Wir ziehen einsam nur mit uns den Strand entlang. Strandkörbe warten vergeblich auf Beherbergung von Eltern, welche ihre buddelnden Kinder bestaunen. Ich, in dem Corona Gedanken gefangen, konnte mir nicht vorstellen, dass sich das im Laufe des Tages noch ändern wird.

Möwen, diese frühe Stille gewohnt, finden sich im Chillen von uns gestört.

Ein Schwanenpaar ist gemütlich dabei, die Köpfe ins Wasser zu stecken. Immer beide gleichzeitig. Das sieht sehr harmonisch aus. Plötzlich kommt ein weiterer Schwan mit lautem Gezeter angeflogen. Genau auf den Herren zu, nehme ich an. Wenn du so einen Brocken mit dieser Geschwindigkeit anfliegen kommen siehst, kannst du nur noch versuchen, den nächsten Runway zu nehmen. Der Neuankömmling wendet nach seiner Landung und sieht sich als Gewinner. Doch er hat die Rechnung nicht mit der Dame gemacht, welche weiterhin zu ihrem Ausgewählten steht. Nach der Starterlaubnis zögert sie nicht lange und folgt ihm. Was ist die Essenz? Nicht immer führt aggressives Verhalten zum Sieg.

Ein paar Fischer gehen immer noch ihrem Gewerk nach. Wir vermuten eher zum Zeitvertreib denn dem Erwerb des täglich Brot, oder sollte ich lieber Fisch sagen.
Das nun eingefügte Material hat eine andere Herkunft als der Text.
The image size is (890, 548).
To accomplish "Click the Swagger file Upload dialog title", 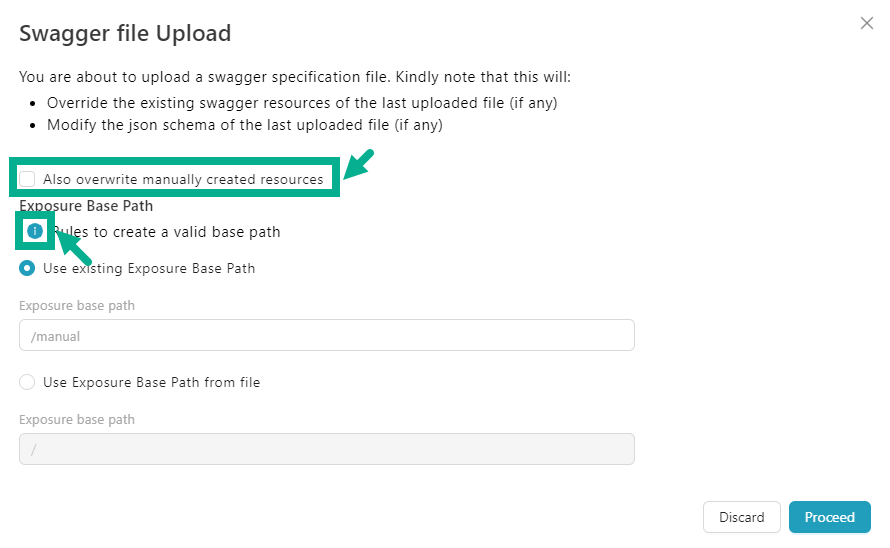I will pyautogui.click(x=125, y=34).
Immerhin bekommen wir bei einem kurzen Snack den Hinweis, dass ein Lokal geöffnet sein soll. Das ist ja mal ne gute Nachricht.

Die Wolken verziehen sich immer mehr und als wir dort am Tische sitzen, einen frisch gegrillten Dorsch auf dem Teller, gibt es kaum etwas, was uns zum Glücke fehlt. Es scheint der erste Öffnungstag nach langer Pause und du wirst fast adoptiert, wenn du das Lokal betrittst. Uns ist es recht. So sitzen wir ungezwungen mit unserem Fisch, welcher hoffentlich gerade noch, in dem bis zum Horizont gehenden hinter uns, fröhlich schwamm. (Schon zwei Tage später überlegen sie die Lokale wieder schließen zu lassen. Was für ein Regelwahnsinn, welchen keiner mehr nachvollziehen kann.)

Wir gehen noch bis zur Seebrücke Haffkrug. Klar könnten wir noch länger verweilen, doch wir hatten uns verabredet.

Immer mehr Menschen treffen ein. Kinder buddeln, Jugendliche spielen Ball. Es ist nicht so wie sonst bei diesem Wetter, doch eine gewisse Normalität in diesen Coronazeiten vortäuschend. Wenn du genau hinsiehst und die Distanzen betrachtest, merkst du, dass jeder um den Anderen einen Bogen macht. Ist das für uns nun die neue Normalität? Wir machen es auch automatisch, ohne noch darüber nachzudenken.

Bevor wir den Abend starten oder halt zum Ausklang des Tages, stelle ich mich noch einmal dem Kletterpark. Langsam möchte ich den Schwierigkeitsgrad erhöhen. Was heißt möchten? Um nicht wie ein Warmduscher dazustehen, muss ich es wohl.

Im Garten zurück entzünden wir noch ein Feuerchen, um diesen gelungenen Tag würdig ausklingen zu lassen.